WRITTEN REQUEST: Reproduce each line of the following data verbatim, keeping the original order and line breaks.

DATA SUPPLIED:
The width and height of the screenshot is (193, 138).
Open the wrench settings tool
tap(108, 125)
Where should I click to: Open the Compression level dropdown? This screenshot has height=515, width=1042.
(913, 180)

FINISHED EXERCISE:
The width and height of the screenshot is (193, 138).
Open the wrench settings tool
tap(108, 125)
Where should I click to: Open the Compression level dropdown? This screenshot has height=515, width=1042.
(913, 180)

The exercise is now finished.